** GIVEN RECORDS follows **
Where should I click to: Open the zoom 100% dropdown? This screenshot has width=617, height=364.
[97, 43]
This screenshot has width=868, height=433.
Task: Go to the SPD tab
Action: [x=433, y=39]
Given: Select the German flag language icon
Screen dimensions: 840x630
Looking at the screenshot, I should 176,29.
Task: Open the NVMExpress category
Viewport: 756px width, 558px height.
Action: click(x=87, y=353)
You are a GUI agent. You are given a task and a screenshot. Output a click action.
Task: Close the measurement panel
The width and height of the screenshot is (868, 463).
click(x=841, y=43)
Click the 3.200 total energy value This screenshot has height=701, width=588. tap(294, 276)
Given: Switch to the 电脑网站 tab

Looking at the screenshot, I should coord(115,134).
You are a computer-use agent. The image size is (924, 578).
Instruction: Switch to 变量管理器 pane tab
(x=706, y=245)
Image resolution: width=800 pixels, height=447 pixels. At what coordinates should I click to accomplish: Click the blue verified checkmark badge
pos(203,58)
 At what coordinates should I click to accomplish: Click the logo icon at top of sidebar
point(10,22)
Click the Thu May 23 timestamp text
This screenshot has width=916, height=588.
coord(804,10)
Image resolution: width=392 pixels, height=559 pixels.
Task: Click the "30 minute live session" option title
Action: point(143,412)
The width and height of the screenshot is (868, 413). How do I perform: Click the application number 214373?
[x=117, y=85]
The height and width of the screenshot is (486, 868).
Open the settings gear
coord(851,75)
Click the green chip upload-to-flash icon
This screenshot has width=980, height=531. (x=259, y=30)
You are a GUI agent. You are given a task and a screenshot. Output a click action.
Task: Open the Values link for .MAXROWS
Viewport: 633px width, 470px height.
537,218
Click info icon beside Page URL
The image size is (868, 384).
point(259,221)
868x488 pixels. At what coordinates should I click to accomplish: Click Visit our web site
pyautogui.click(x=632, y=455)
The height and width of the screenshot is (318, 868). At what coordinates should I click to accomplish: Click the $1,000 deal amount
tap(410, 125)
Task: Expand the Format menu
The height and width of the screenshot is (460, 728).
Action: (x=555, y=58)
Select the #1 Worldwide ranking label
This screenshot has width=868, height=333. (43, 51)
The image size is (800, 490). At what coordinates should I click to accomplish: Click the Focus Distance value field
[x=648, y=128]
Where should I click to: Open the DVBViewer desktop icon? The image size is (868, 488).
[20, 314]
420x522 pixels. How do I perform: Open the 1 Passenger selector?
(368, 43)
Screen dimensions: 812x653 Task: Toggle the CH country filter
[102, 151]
** End of GIVEN RECORDS **
PROBLEM STATEMENT: Your answer must be the full listing, copied exactly.

OUTPUT OF THE EXERCISE:
Where should I click to: Open the zoom 100% dropdown? This screenshot has width=617, height=364.
[97, 43]
This screenshot has width=868, height=433.
Task: Go to the SPD tab
Action: [x=433, y=39]
Given: Select the German flag language icon
Screen dimensions: 840x630
Looking at the screenshot, I should 176,29.
Task: Open the NVMExpress category
Viewport: 756px width, 558px height.
Action: click(x=87, y=353)
You are a GUI agent. You are given a task and a screenshot. Output a click action.
Task: Close the measurement panel
The width and height of the screenshot is (868, 463).
click(x=841, y=43)
Click the 3.200 total energy value This screenshot has height=701, width=588. tap(294, 276)
Given: Switch to the 电脑网站 tab

Looking at the screenshot, I should coord(115,134).
You are a computer-use agent. The image size is (924, 578).
Instruction: Switch to 变量管理器 pane tab
(x=706, y=245)
Image resolution: width=800 pixels, height=447 pixels. At what coordinates should I click to accomplish: Click the blue verified checkmark badge
pos(203,58)
 At what coordinates should I click to accomplish: Click the logo icon at top of sidebar
point(10,22)
Click the Thu May 23 timestamp text
This screenshot has width=916, height=588.
coord(804,10)
Image resolution: width=392 pixels, height=559 pixels.
Task: Click the "30 minute live session" option title
Action: point(143,412)
The width and height of the screenshot is (868, 413). How do I perform: Click the application number 214373?
[x=117, y=85]
The height and width of the screenshot is (486, 868).
Open the settings gear
coord(851,75)
Click the green chip upload-to-flash icon
This screenshot has width=980, height=531. (x=259, y=30)
You are a GUI agent. You are given a task and a screenshot. Output a click action.
Task: Open the Values link for .MAXROWS
Viewport: 633px width, 470px height.
537,218
Click info icon beside Page URL
The image size is (868, 384).
point(259,221)
868x488 pixels. At what coordinates should I click to accomplish: Click Visit our web site
pyautogui.click(x=632, y=455)
The height and width of the screenshot is (318, 868). At what coordinates should I click to accomplish: Click the $1,000 deal amount
tap(410, 125)
Task: Expand the Format menu
The height and width of the screenshot is (460, 728).
Action: (x=555, y=58)
Select the #1 Worldwide ranking label
This screenshot has width=868, height=333. (43, 51)
The image size is (800, 490). At what coordinates should I click to accomplish: Click the Focus Distance value field
[x=648, y=128]
Where should I click to: Open the DVBViewer desktop icon? The image size is (868, 488).
[20, 314]
420x522 pixels. How do I perform: Open the 1 Passenger selector?
(368, 43)
Screen dimensions: 812x653 Task: Toggle the CH country filter
[102, 151]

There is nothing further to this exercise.